Purpose : While access to post-operative sedation makes adjustable sutures an option for patients of any age, there are no published studies of the methods and potential complications of sedated adjustment in the post-anesthesia care unit (PACU.)

Methods : We reviewed the post-operative experience of children ≤ 18 years undergoing adjustable suture strabismus surgery performed by Boston Children’s Hospital surgeons over a 2-year period. Time in the hospital, anesthesia-related complications, and surgical outcomes were reviewed to evaluate safety and health care resource utilization.

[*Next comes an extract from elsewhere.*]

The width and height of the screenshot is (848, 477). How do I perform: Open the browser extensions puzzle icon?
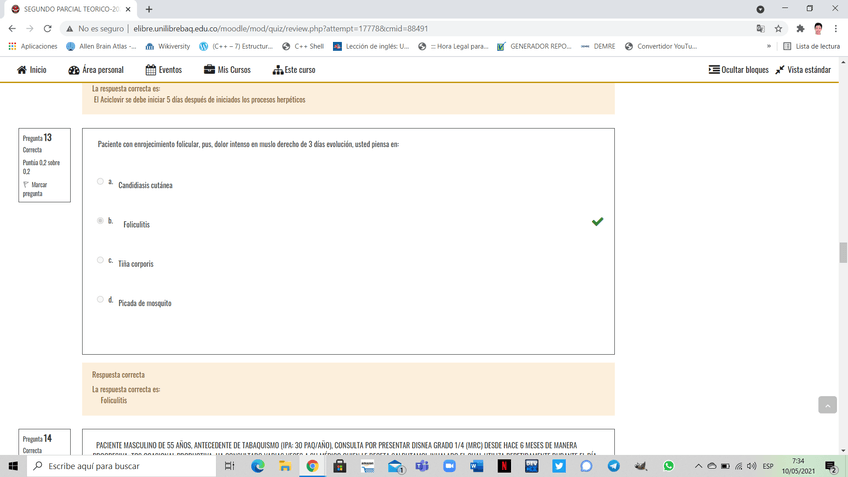click(799, 29)
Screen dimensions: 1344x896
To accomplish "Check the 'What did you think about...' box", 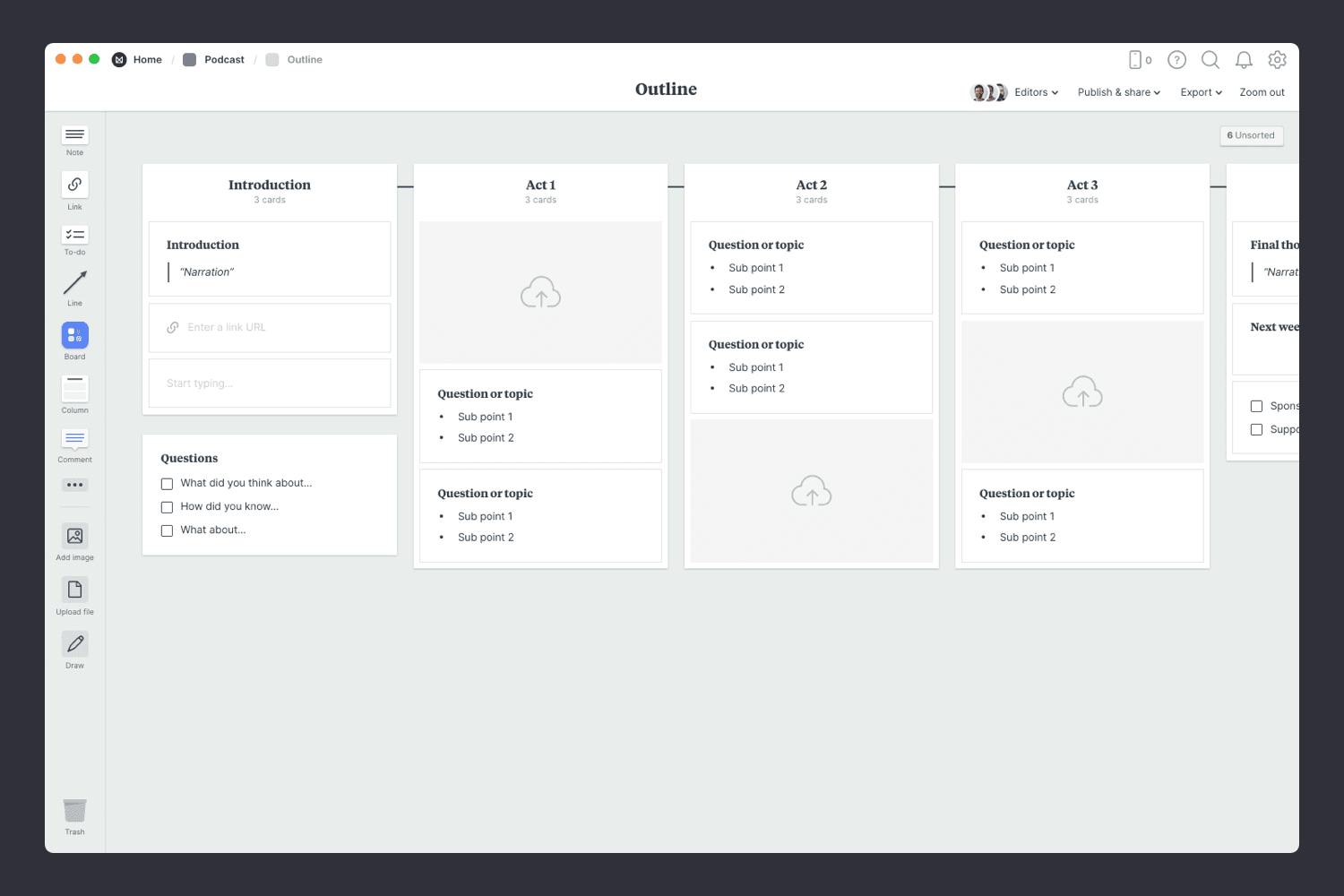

Results : Of the 356 patients meeting inclusion criteria, 113 (31.7%) required suture adjustment in the PACU, including 24 (ages 12 - 18 yr) adjusted while awake and 89 (ages 1-18 yr) adjusted under sedation. For sedation, sequential boluses of propofol were administered until adjustment was complete. Complete data from the sedated adjustment was available in 76 patients. Median initial bolus was 20.0 mg [range, 10 - 100 mg]; median total propofol dose was 270.6 mg [range 62.0 - 668.3 mg]. Twelve patients (15.8%) required only a single bolus of propofol (median dose 30 mg; range 20 - 100 mg). Of the remaining 64 patients, median time from initial to final propofol dose was 7.0 min [range, 1 - 27 min]. Median anesthesiologist time at bedside in the PACU was 13.0 min [range, 5 - 34 min]. In the sedated adjustment group, there was no clinically significant bradycardia, oxygen desaturation, or post-operative nausea/vomiting, with a moderate pain score (4-7) recorded in 1 patient (1.3%). Median PACU stay in the three groups was 132 minutes (non-adjusted), 154 min (adjusted awake), and 205 min (adjusted with sedation). The 2-month surgical success rate for the entire group was 71.8 % for horizontal strabismus and 82.0 % for vertical strabismus.

Conclusions : Sedated suture adjustment allows for fine-tuning of post-operative binocular alignment in the PACU. No severe complications were observed in our study group. This work will inform disclosure of risks and benefits of sedated adjustment while allowing for more accurate assessment of the cost and quality of adjustable sutures in children.

This is an abstract that was submitted for the 2016 ARVO Annual Meeting, held in Seattle, Wash., May 1-5, 2016.